“Admin Users” | means employees, agents and independent contractors of the Customer, who are authorised by the Customer to use the Software to administer and manage Customer Content on the Customer’s Website(s). |
“Agreement” | means the Agreement between Webanywhere and the Customer, under which the Customer is permitted to use the Software and for the provision of related Services, comprising the Order Form and these Terms and Conditions. |
“Business Day” | means a day other than a Saturday, Sunday or public holiday in England when banks in London are open for business. |
“Confidential Information” | means information that is proprietary or confidential and which is either clearly labelled as such, or identified as such on disclosure, or which would be understood by a reasonable business person to be confidential or commercially sensitive in nature. |
“Customer App(s)” | means the mobile app, or mobile Apps, of the Customer created and/ or managed pursuant to this Agreement using the Software. |
“Customer Content” | means any data, information, text, images, photographs, artwork, sound files and any other content or materials supplied by the Customer, which is inputted into the Software or uploaded to the Customer Website(s), by the Customer, its Admin Users, or Webanywhere on the Customer’s behalf, in connection with this Agreement. |
“Customer Site(s)” | means the specific school(s), college(s) or other educational site(s) or location(s), in respect of which the Customer is permitted to use the Software to create and manage the Customer Website(s), as detailed in the Order Form. |
“Customer Website(s)” | means the website, or websites, of the Customer created and/ or managed pursuant to this Agreement using the Software. |
“Fees” | means the fees payable by the Customer to Webanywhere under this Agreement, as detailed in the Order Form. |
“Initial Term” | means the initial term of this Agreement, as set out in the Order Form. |
“Intellectual Property Rights” | means patents, rights to inventions, copyright and related rights, trade marks and service marks, business names and domain names, rights in get-up and trade dress, goodwill and the right to sue for passing off or unfair competition, rights in designs, database rights, rights to use, and protect the confidentiality of, confidential information (including know-how and trade secrets) and all other intellectual property rights, in each case whether registered or unregistered and including all applications and rights to apply for and be granted, renewals or extensions of, and rights to claim priority from, such rights and all similar or equivalent rights or forms of protection which subsist or will subsist now or in the future in any part of the world, including the right to sue for and recover damages for past infringements. |
“Order Form” | means the Order Form issued by Webanywhere in relation to the Software and Services, which references these Terms and Conditions and/or to which these Terms and Conditions are appended. |
“Start Date” | means the date on which the Agreement shall commence (or be deemed to have commenced) as detailed in the Order Form. |
“Normal Business Hours” | 8.00 am to 4.30 pm local UK time, each Business Day. |
“Renewal Term” | means the period described in clause 15.1. |
“Services” | means any domain name purchase, website build, mobile app build, website hosting, training, support and maintenance, school photography, drone footage or other services, to be provided by Webanywhere to the Customer in connection with the Software and/ or Customer Website(s) and/ or Customer App(s), as detailed in the Order Form. |
“Software” | means the software products and modules to be licensed by Webanywhere to the Customer under this Agreement, for the purpose of enabling the Customer to create and/ or manage the Customer Website(s) and/ or Customer Apps, as detailed in the Order Form. |
“Term” | has the meaning given in clause 15.1 (being the Initial Term together with any subsequent Renewal Term). |
“Usage Rights” | means the usage rights purchased by the Customer under this Agreement, as further detailed in clause 3 and defined in the Order Form. |
This Data Processing Addendum shall apply to the extent that Webanywhere processes any Personal Data on behalf of the Customer in providing the Software and/ or Services.
“Controller“, “Processor
“, “Data Subject“, “Personal
Data“, “Personal Data Breach“, “processing” and “appropriate
technical and organisational” measures shall have the meaning given in the Data Protection Legislation.
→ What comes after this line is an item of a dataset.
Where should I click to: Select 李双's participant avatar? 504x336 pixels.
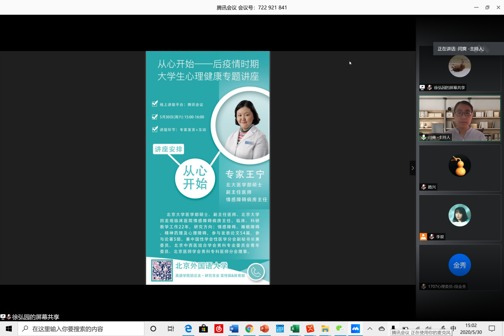pyautogui.click(x=459, y=215)
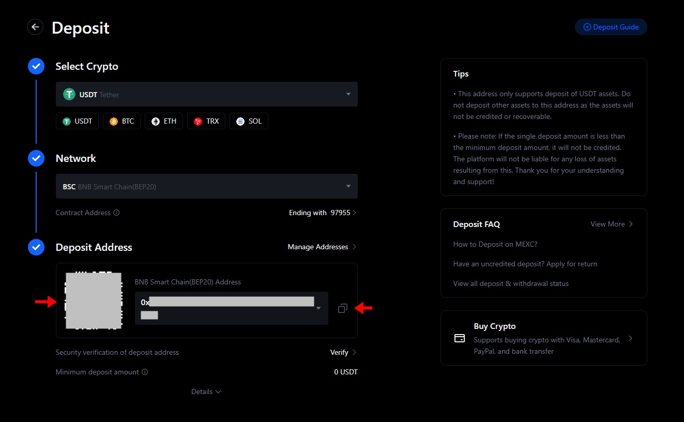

“Data Protection Legislation” means all applicable data protection and privacy legislation in force from time to time in the UK including the retained EU law version of the General Data Protection Regulation ((EU) 2016/679) (“
UK GDPR“); the Data Protection Act 2018 (“DPA 2018“) (and regulations made thereunder) and the Privacy and Electronic Communications Regulations 2003 (SI 2003/2426) as amended.
“Domestic Law” means the law of the United Kingdom or a part of the United Kingdom.
Categories of Data Subject: Personnel of the Customer and persons identified in Customer Content (which may include students of the Customer as well as their parents or guardians).